Helminthostachys zeylanica is a terrestrial, herbaceous fern of southeastern Asia and Australia, commonly known as kamraj and tunjuk-langit. The species is like the other members of its family, it has clusters of sporangia on stems of fertile, spike-like fronds.

The rhizome of this annual plant is short, creeping, underground, and stout. They can bear either a solitary frond or several fronds. Leaves are lanceolate with the margins entire or irregularly serrate.

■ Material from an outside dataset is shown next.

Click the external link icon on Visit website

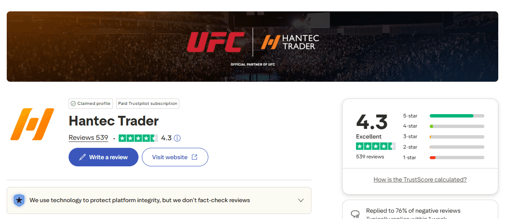click(x=194, y=157)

The frond spike arises from the base of the leaves with its own stipe. Below the spike is a sterile leafy segment (the trophophore). Both it and the sporophore arise from a common petiole.

==Uses==
The roots of this plant are a popular medicine in China, where they are known as "Di wu gong". The roots are harvested during the wet season in July–August. Only wild plants are harvested. In Malaysia, the leaves are dried and smoked to treat bleeding nose. The plant is eaten as a vegetable and used medicinally for impotence in India. It is known in the Philippines as túkod-langit.
Although the basic pharmacology of some of its components suggests it may possess certain antiinflammatory actions, the available scientific literature does not document clinical efficacy.

==Taxonomy==
Linnaeus was the first to describe this species with the binomial Osmunda zeylanica in his Species Plantarum of 1753.